"Due to unusually high call volume..."

Yeah, that bugs the piss out of me too. :mad:
Any CSRs that work with that type of system want to explain?

You punch in your info.

System finds file, forwards call to appropriate agent based on who is calling.

Agent may or may not have file, and if they do, they use CC# to verify it is you.
See, if you are a someone who is behind, they forward the call to someone who can talk to you and help, but can also try to collect.

Maybe you’re a hotshot, super- highlimit- always -carry-s a- balance kind of guy and buys and pays everything on his card. Ah…then you go to the front of the line…NO WAITING for you, and you get the best rep, and she’ll be the sweetest gal, and she will try to seel you stuff and inflate your ego.

So, your CC# defines who is calling, and you are routed to agents or queues based on that.

I may be wrong, and if I am I hope you will forgive me. But are you the person I defended a couple of days ago, that claimed to work for one of the credit reporting companies? If so, do you now work for an insurance company? :confused:

Well, I don’t recall being defended! But I do work for a credit reporting agency.

Well if this ain’t defending I do not know what is: I said in this thread

…thanks for that help in the Pit. I didn’t realize I was pitted until you mentioned it here. I posted in that thread just today.

I battled crashing browser problems over the weekend after following some SDMB-ers advice on Mozzila browsers. I couldn’t keep track of the threads I was in and didn’t notice I was pitted.

Feel free to tap me for any credit reporting advice.

(Hey, our call center averages a 90 second hold time, and we only see about 1.5% of the callers abandon. We use workforce management software to forecast and staff to each 15 minute interval. )

yes, every time i called verizon dsl tech support, every single fucking time i got "due to unusually high call volume … " and then i had to wait for half an hour.

then verizon lost some lawsuits about their tactics as far as monopolizing DSL services … and suddenly the service improved dramatically. before that they were basically screwing all other DSL providers ( cuz verizon owns all the phone copper lines around here ) and as such they could get away with the worst imaginable service and still get all the customers they needed.

but guess what beyotch, i didnt forget those hours on hold, as soon as cable became available i cancelled my DSL.

Imagine having customer service that is so bad you can’t wait to deal with the cable company! Now that speaks volumes about Verizon!

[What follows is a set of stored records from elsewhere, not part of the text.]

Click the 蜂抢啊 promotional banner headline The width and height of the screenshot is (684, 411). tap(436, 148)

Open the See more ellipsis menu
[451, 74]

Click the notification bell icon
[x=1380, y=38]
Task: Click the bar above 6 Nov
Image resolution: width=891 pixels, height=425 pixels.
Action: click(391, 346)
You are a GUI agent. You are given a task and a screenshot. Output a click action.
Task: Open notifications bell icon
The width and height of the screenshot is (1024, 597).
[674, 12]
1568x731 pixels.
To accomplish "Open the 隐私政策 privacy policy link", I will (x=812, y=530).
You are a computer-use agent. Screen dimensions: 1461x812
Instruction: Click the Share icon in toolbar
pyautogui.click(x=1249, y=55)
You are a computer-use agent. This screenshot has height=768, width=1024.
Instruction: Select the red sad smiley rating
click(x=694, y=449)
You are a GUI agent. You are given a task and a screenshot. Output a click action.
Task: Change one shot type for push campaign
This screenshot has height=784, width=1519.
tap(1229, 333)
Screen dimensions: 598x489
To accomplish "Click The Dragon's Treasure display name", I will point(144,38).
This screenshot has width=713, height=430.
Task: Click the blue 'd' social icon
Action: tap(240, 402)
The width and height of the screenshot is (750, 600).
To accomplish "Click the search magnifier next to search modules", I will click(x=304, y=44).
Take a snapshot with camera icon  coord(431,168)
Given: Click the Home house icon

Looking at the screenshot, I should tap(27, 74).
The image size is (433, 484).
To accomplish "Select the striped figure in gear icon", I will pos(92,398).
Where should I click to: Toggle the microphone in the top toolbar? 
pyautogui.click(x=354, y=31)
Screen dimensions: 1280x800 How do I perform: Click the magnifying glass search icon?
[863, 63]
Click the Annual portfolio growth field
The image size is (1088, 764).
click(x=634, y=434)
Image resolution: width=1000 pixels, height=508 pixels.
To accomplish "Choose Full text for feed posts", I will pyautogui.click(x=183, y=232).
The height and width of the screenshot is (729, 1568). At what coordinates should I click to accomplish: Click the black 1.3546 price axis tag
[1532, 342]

I can’t speak for other manager types, but that tactic would never fly with me. If I ever noticed that an agent’s talk time was doing wild and wonderful things that was a signal to put a trace on that agent. The wonderful thing about call centers is that everything you can do can be monitored left, right, and center. Every button you press is recorded somewhere. I can tell if you hang up on a customer.

You start dropping calls, out the door you go. I can coach you on how to lower talk time, but hey, your job is to talk to the customer. If you don’t do that, they just call back and increase call volume. Not to mention that they are more pissed than before. The other agents don’t need that and I don’t mind not having another ass to try to coach.

You may not tolerate it, but it goes on some places. Check out this article to find out all about your call center woes.

GMRyujin: Holy shit. I have to say that, for all of my company’s problems, we are NOTHING like that.

As Cyros said: that doesn’t always fly, especially with a better center.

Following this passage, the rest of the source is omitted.